After a court appeal, the Zoning Board of Adjustment granted Cricket Ridge developers a variance, ending the need for a court case and allowing the application to go before the Planning Board.
The variance specifically referenced three work force housing units and nine market rate units. The town has since passed a work force housing ordinance requiring 50 percent work force units.
Since the project was now being reviewed under the new ordinance, developers sought a waiver to reduce the required number of work force housing units.
“This project works at 25 percent,” said engineer Karl Dubay of the Dubay Group. “If we go any higher than that the numbers don’t work.”

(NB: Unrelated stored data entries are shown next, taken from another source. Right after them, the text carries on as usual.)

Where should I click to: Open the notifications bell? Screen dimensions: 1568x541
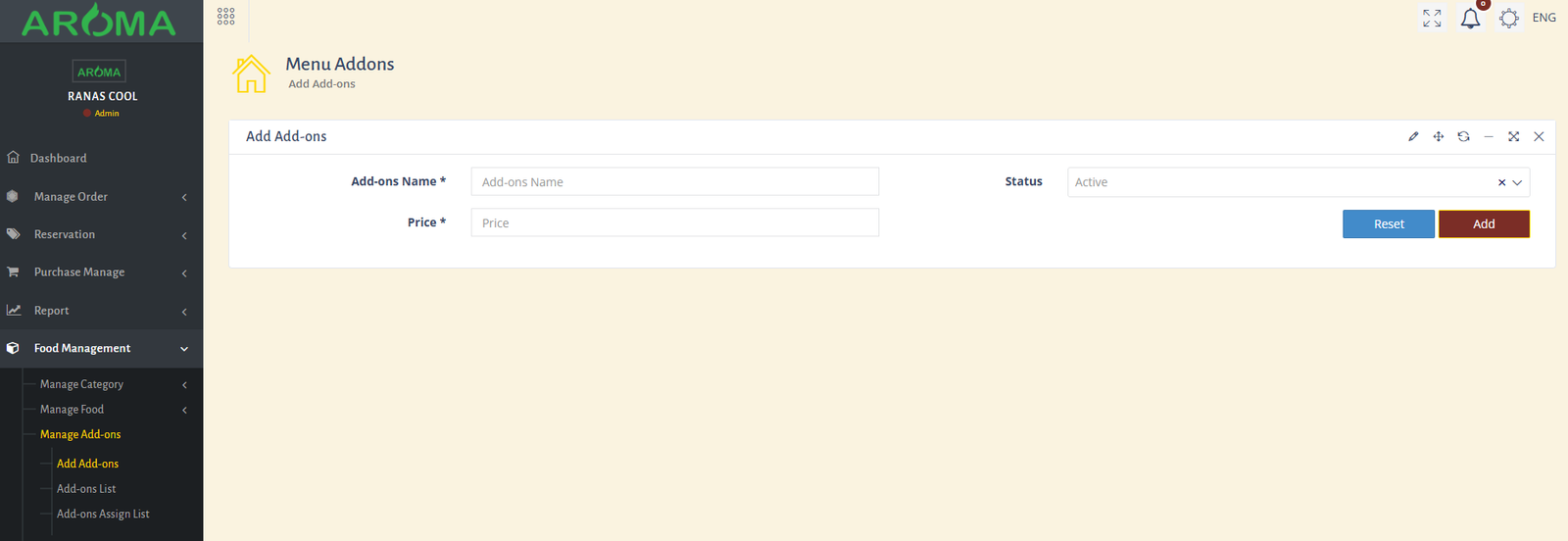(1470, 19)
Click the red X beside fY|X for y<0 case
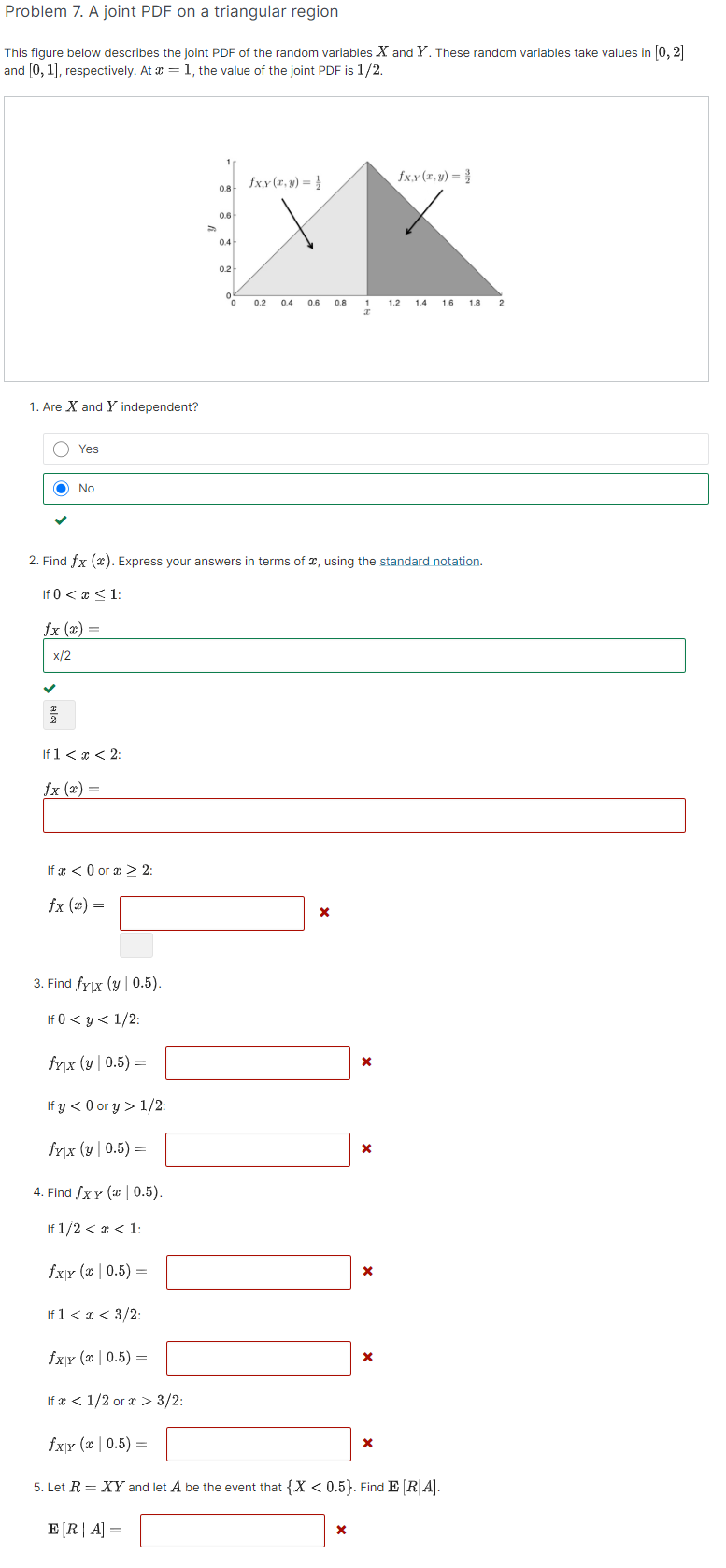The width and height of the screenshot is (726, 1568). [365, 1148]

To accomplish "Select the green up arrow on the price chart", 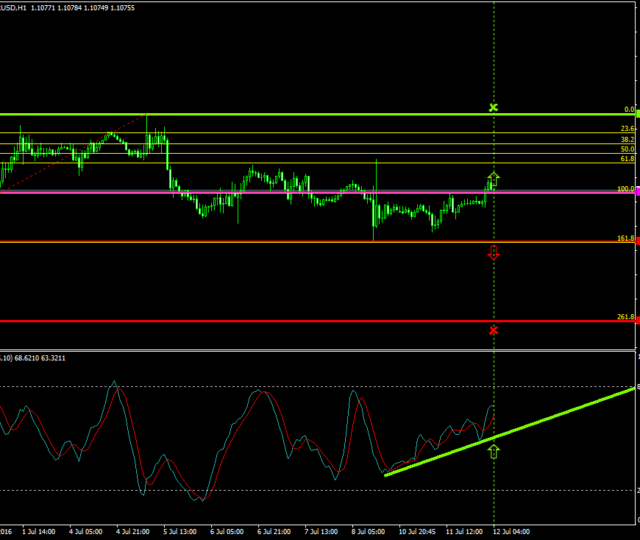I will (x=493, y=181).
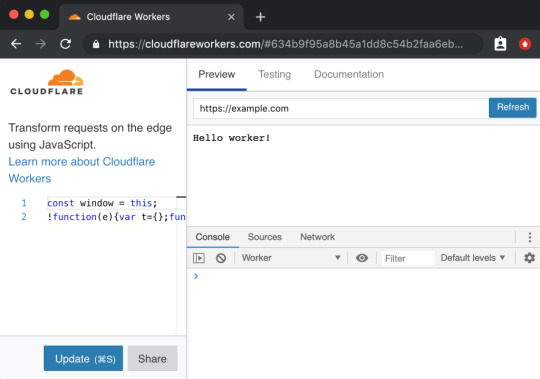Image resolution: width=540 pixels, height=379 pixels.
Task: Go back with the browser back arrow
Action: [16, 44]
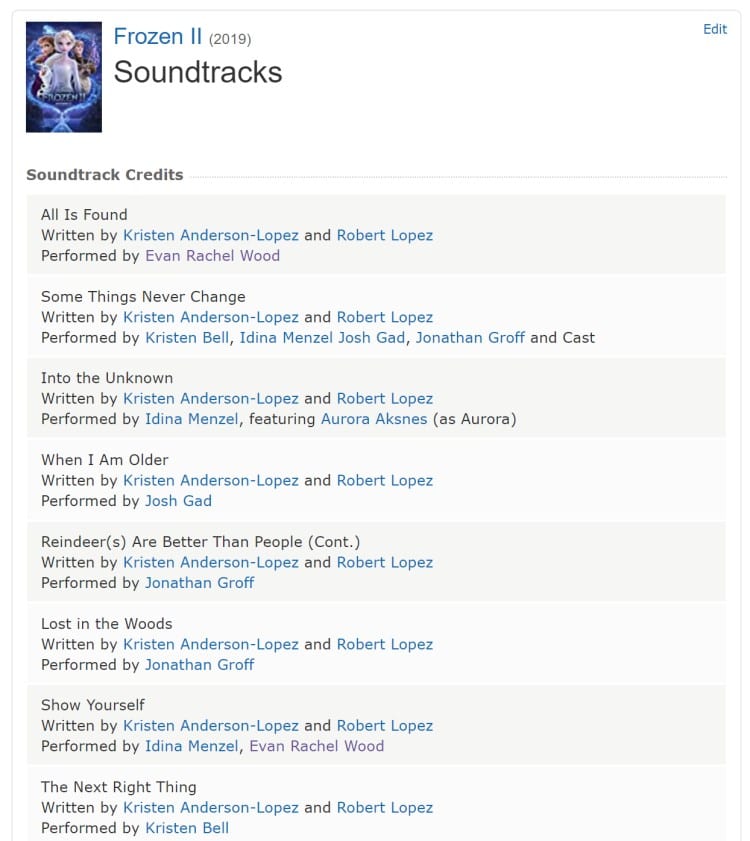750x841 pixels.
Task: Click Idina Menzel under Into the Unknown
Action: pyautogui.click(x=191, y=419)
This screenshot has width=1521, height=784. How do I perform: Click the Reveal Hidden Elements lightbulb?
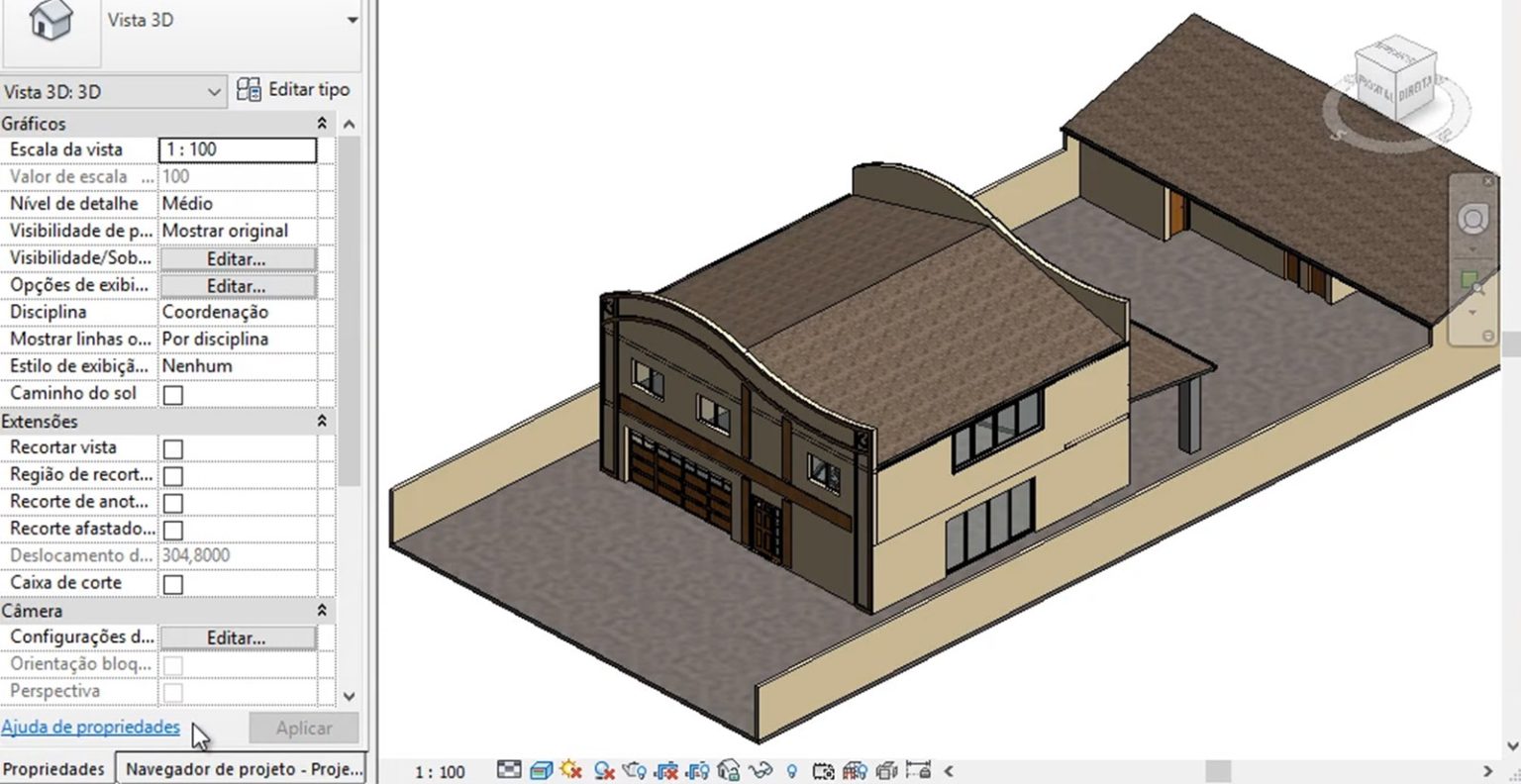[792, 770]
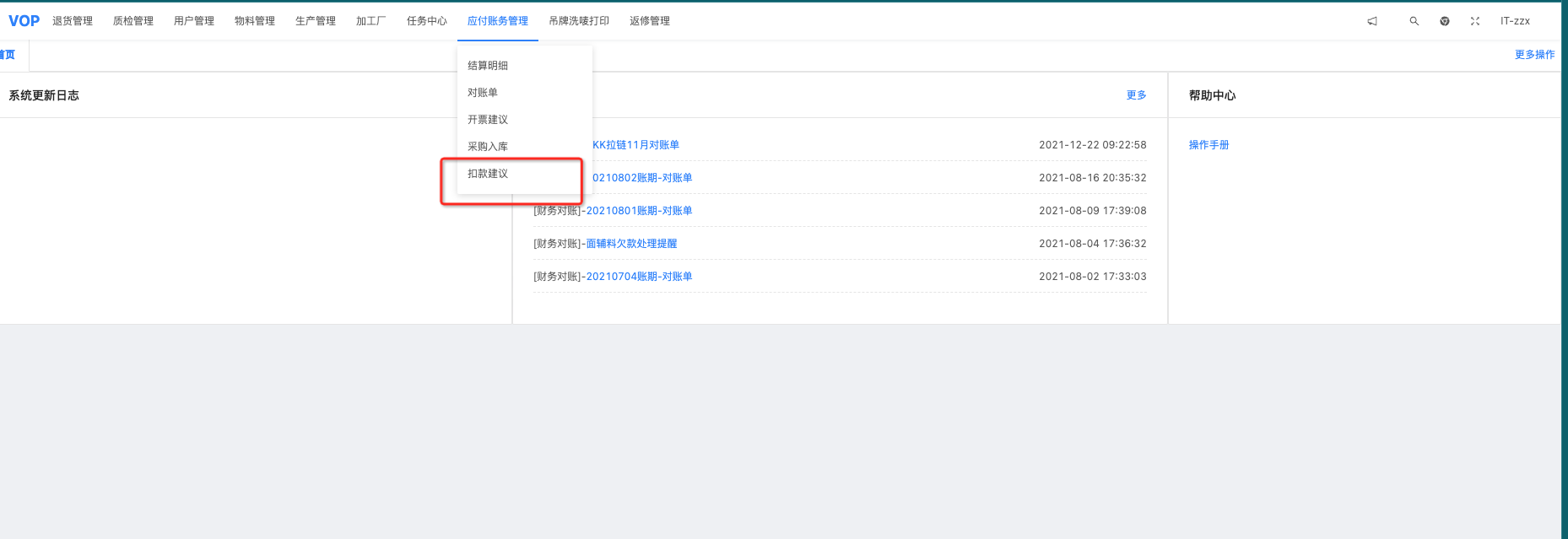Select 结算明细 menu item
The width and height of the screenshot is (1568, 539).
tap(488, 66)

A fiscal analysis showed a profit margin around 12 percent with three units of work force housing that drops .5 percent with the addition of a fourth affordable unit.
“Still, Mr. Pliskin is committed to do this,” Dubay said.
Nancy Maloof-Winn lives in Westwood, Mass., but had an interest in the house owned by her brother Jim Maloof on Meetinghouse Road. Winn claimed that the review process was flawed and the Planning Board bolstered Dubay’s credibility.
“With all due respect, we have not been provided a neutral and detached board,” Winn said.
Winn argued that the variance from the previous ordinance granted to the project by the ZBA was void because the ordinance was “vague and unconstitutional.” She further argued that the new work force housing ordinance was also “unconstitutional, arbitrary and capricious.”
The subdivision would deny abutters the quiet enjoyment of their property, Winn said.
Providing evidence of “a glut of houses on the market,” Winn questioned the need for another work force housing project in town.
“This board should not be granting work force housing,” Winn said.
Dubay said the board had been extremely thorough, and he provided all the documentation it requested.
“We’re following the regulations. We’re following the rules,” Dubay said.
The board voted five to one to grant a waiver allowing three work force units. Member Ruth-Ellen Post voted against the motion because it specifically mentioned the waiver granted by the ZBA.
The project was unanimously approved with conditions. Construction cannot start before the 30 day appeal period is over.